Il sait bien que la marée reprendra les textes à sa prochaine venue pour les présenter aux enfants-vagues et aux enfants-baleines. Il se voit comme un raconteur qui largue certains récits vers d’autres mondes. S’il ne trace pas au sol, il chante ou parle à voix haute.
Il offre au sol des verbes et des noms nouveaux. Un coup de vent le contraint à fermer le regard et à porter les mains au visage.
Ce geste propulse Côme en terres intérieures où la brise et le courant l’enseignent. Il perçoit, par intuition, un tourbillon minuscule se former près de ses pieds nus et qui dit :
- Tu écris pour apprendre à aimer Côme. Pour nourrir ton espérance. Tu écris pour calmer ton être et respirer.
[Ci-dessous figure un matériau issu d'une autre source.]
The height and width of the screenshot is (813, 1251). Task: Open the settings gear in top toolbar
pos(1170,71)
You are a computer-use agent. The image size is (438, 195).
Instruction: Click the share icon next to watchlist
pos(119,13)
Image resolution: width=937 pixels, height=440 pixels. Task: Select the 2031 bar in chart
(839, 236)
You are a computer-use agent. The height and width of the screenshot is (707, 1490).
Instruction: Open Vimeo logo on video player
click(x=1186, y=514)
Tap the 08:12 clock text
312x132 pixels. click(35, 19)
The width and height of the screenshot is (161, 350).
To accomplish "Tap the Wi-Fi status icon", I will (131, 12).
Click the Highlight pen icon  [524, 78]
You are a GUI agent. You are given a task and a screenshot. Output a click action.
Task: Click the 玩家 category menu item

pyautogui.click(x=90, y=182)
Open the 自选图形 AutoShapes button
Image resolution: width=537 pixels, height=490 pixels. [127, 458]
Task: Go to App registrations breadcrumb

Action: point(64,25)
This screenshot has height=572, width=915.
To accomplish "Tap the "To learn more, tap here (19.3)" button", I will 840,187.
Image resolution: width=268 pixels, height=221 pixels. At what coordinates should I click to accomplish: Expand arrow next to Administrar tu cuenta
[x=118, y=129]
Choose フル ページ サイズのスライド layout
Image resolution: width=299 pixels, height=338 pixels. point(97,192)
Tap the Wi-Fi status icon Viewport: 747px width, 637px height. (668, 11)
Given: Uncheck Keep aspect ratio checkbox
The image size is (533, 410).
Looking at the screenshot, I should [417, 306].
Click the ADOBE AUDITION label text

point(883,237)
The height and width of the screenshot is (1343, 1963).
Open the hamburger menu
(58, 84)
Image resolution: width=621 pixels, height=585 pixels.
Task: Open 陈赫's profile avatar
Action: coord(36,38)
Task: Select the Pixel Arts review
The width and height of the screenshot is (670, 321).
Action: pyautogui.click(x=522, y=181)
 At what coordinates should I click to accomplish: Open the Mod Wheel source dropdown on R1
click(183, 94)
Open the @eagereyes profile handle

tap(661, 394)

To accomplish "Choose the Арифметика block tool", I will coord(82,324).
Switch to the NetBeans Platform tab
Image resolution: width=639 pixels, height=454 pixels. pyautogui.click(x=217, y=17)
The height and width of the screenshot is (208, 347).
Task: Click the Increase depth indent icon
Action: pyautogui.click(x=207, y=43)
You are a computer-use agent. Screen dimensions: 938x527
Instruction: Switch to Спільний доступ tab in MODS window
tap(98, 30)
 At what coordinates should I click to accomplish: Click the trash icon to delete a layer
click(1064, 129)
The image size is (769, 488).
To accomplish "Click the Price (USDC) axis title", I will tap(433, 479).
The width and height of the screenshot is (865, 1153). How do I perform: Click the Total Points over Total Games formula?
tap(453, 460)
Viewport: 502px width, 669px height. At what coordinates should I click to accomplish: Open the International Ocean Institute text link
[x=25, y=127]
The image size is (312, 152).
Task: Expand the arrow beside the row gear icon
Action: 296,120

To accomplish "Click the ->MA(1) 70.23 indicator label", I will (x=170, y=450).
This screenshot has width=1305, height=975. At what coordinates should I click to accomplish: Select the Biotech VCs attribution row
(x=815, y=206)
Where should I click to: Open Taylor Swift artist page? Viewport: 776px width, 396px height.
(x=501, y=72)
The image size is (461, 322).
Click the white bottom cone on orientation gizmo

Tu pries ainsi à ta manière, hors dogmes, hors églises, hors croyances, en dedans quoi. C’est Côme enfant parle aux étoiles.
Ce tutoiement lui donne l’impression d’être touché en sa chair même, les éléments lui parlent dans une intimité féconde. Il croyait raconter, le voilà auditeur par un retournement des marées.
Côme écrit, les vents et les eaux lisent ou proclament. A l’occasion ils chantent. Leurs textes se mélangent. Leurs voix se mêlent.
Côme remercie la vie de lui donner cette précieuse faculté d’interpréter librement le langage des autres règnes.
Extrait P 86
Si la nuit répare le corps et lui redonne des réserves de vie, il en va autrement pour l’âme. Alerte et loin de se reposer la nuit, elle court en tous sens pour chercher et trouver ce que le jour ne lui a pas donné. Ou pour se donner des airs de liberté. C’est une espiègle qui joue les rythmes. Elle s’échappe sans prévenir.
Extrait P130
Peut-on feuilleter le temps ?
Lire la vie image par image comme si le Grand Organisateur acceptait – par compassion ou par pédagogie – que ce soit sans cesse engrangé un nombre infini d’instantanés. Comme traces.
Lire le temps et se poser en lui pour contempler, déceler ce qui nous fut invisible, illisible.
Si le temps se donne comme écriture, l’écriture elle-même est seconde, à jamais. Nous sommes des interprètes. Côme voit le monde comme un livre vivant.
L’écrivain n’est qu’un premier lecteur.
Extrait P166
Et Côme repère toujours l’immortelle commune dans le sable des dunes en bord de mer.
C’est une fleur jaune qui lui saute aux yeux.
Un rappel.
Elle sert dans certains villages à tresser des couronnes funéraires.
Séchée, elle se conserve indéfiniment.